* [SHORT TASK]:
Render the lines below as a JSON list of strings, one string per line, skipping any blank lines and leaving out the pictures.

═══ DATA SHOWN

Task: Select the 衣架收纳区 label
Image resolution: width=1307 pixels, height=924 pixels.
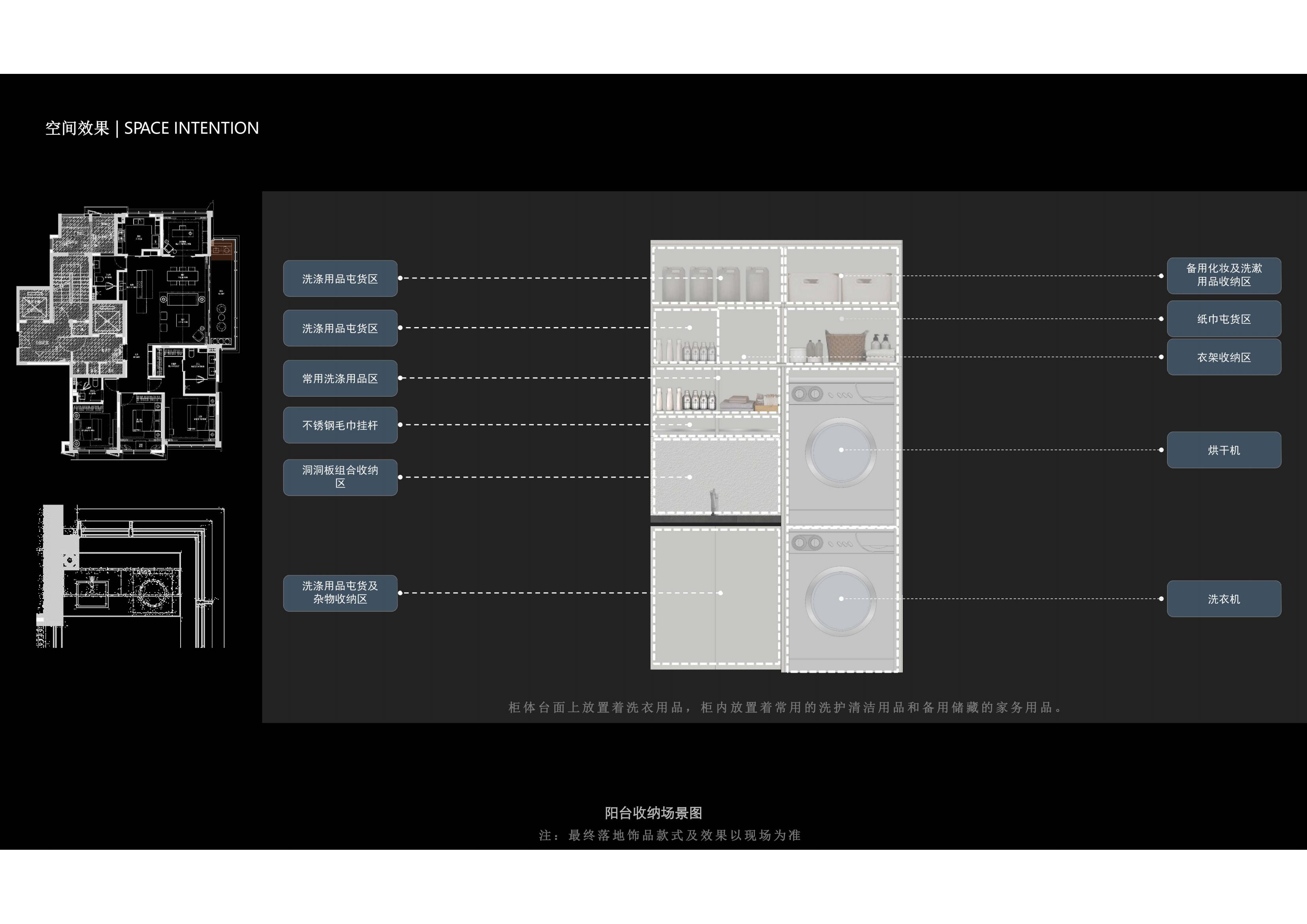Action: pyautogui.click(x=1223, y=357)
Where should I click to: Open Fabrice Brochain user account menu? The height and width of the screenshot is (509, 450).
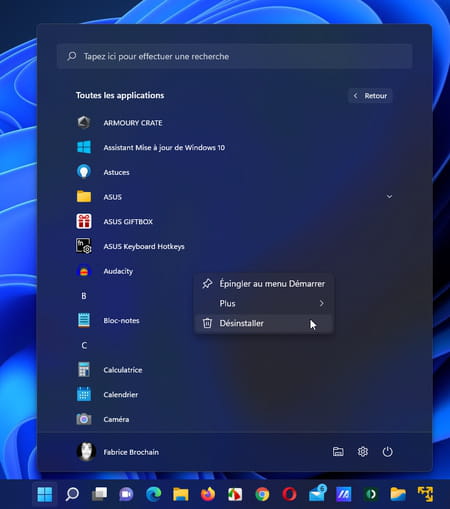coord(118,452)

══════

* [WRITTEN SOLUTION]:
[
  "Task: Select the 衣架收纳区 label",
  "Image resolution: width=1307 pixels, height=924 pixels.",
  "Action: pyautogui.click(x=1223, y=357)",
  "Where should I click to: Open Fabrice Brochain user account menu? The height and width of the screenshot is (509, 450).",
  "coord(118,452)"
]